[LISTED RECORDS]
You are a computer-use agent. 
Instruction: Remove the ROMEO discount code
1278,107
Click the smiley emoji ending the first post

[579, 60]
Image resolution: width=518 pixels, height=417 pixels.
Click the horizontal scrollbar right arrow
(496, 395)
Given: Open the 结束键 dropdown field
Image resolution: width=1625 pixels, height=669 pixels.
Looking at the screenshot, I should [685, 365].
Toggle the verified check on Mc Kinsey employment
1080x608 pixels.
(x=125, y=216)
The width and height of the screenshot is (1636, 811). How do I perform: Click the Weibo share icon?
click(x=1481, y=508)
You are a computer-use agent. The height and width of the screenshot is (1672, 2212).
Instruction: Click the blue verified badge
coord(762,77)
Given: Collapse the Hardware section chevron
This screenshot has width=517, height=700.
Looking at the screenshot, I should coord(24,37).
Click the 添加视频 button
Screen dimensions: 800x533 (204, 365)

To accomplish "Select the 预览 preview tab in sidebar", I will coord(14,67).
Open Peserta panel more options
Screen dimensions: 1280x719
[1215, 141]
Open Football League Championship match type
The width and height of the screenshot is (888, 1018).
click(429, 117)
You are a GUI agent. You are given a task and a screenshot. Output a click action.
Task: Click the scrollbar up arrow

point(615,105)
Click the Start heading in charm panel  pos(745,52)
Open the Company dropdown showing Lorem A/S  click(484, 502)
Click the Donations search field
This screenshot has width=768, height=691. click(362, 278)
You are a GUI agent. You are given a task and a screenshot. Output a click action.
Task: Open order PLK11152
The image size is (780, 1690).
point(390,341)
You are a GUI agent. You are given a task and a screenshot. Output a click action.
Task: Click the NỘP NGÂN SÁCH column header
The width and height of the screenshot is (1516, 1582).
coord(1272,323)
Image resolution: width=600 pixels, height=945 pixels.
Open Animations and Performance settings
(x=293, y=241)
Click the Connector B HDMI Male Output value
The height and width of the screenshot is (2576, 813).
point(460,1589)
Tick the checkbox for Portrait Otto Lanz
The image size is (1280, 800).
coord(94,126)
[/LISTED RECORDS]
## AIM OF THE TASK
Reproduce the records above exactly.

## RESULT FOR THIS TASK
You are a computer-use agent. 
Instruction: Remove the ROMEO discount code
1278,107
Click the smiley emoji ending the first post

[579, 60]
Image resolution: width=518 pixels, height=417 pixels.
Click the horizontal scrollbar right arrow
(496, 395)
Given: Open the 结束键 dropdown field
Image resolution: width=1625 pixels, height=669 pixels.
Looking at the screenshot, I should [685, 365].
Toggle the verified check on Mc Kinsey employment
1080x608 pixels.
(x=125, y=216)
The width and height of the screenshot is (1636, 811). How do I perform: Click the Weibo share icon?
click(x=1481, y=508)
You are a computer-use agent. The height and width of the screenshot is (1672, 2212).
Instruction: Click the blue verified badge
coord(762,77)
Given: Collapse the Hardware section chevron
This screenshot has width=517, height=700.
Looking at the screenshot, I should coord(24,37).
Click the 添加视频 button
Screen dimensions: 800x533 (204, 365)

To accomplish "Select the 预览 preview tab in sidebar", I will coord(14,67).
Open Peserta panel more options
Screen dimensions: 1280x719
[1215, 141]
Open Football League Championship match type
The width and height of the screenshot is (888, 1018).
click(429, 117)
You are a GUI agent. You are given a task and a screenshot. Output a click action.
Task: Click the scrollbar up arrow

point(615,105)
Click the Start heading in charm panel  pos(745,52)
Open the Company dropdown showing Lorem A/S  click(484, 502)
Click the Donations search field
This screenshot has width=768, height=691. click(362, 278)
You are a GUI agent. You are given a task and a screenshot. Output a click action.
Task: Open order PLK11152
The image size is (780, 1690).
point(390,341)
You are a GUI agent. You are given a task and a screenshot. Output a click action.
Task: Click the NỘP NGÂN SÁCH column header
The width and height of the screenshot is (1516, 1582).
coord(1272,323)
Image resolution: width=600 pixels, height=945 pixels.
Open Animations and Performance settings
(x=293, y=241)
Click the Connector B HDMI Male Output value
The height and width of the screenshot is (2576, 813).
point(460,1589)
Tick the checkbox for Portrait Otto Lanz
The image size is (1280, 800).
coord(94,126)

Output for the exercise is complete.